Incidents/2019-12-04 MediaWiki

From Wikitech
The printable version is no longer supported and may have rendering errors. Please update your browser bookmarks and please use the default browser print function instead.

document status: final

Summary

Roll out of wmf.8 to group1 broke the world.

Detection

Initial indicators of the issue were picked up in logstash and via logspam-watch on mwlog1001. A large number of Icinga alerts followed.
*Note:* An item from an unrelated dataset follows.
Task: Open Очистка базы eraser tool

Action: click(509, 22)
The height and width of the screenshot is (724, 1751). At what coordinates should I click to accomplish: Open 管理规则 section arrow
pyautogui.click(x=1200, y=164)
It seems likely that the primary issue was obscured during the initial deploy by a focus on Parsoid errors.

Timeline

All times in UTC.

  • 20:12 brennen: Train wmf.8 roll fowards from group0 to group1 as well (try 1) [1]
  • 20:12 Large amounts of logspam noticed, especially from Parsoid/PHP, and Icinga issues many alerts.
  • 20:28 brennen: Train wmf.8 rolled back to just group0 [2]

[Fixes to exclude Parsoid/PHP]

  • 23:30 brennen: Train wmf.8 roll fowards from group0 to group1 as well (try 2) [3]
  • 23:30 OUTAGE BEGINS
  • 23:30 Large spike in database errors in logstash (T239877), shortly thereafter large amounts of Icinga alerts go off.
  • 23:30+ Production group1 and group2 wikis become noticably sluggish, eventually stopping working entirely.
  • 23:35 brennen: Attempted train wmf.8 roll back thwarted by canary failures [4]
  • 23:38 brennen: Train wmf.8 rolled back to just group0, again [5]
  • 23:38 OUTAGE ENDS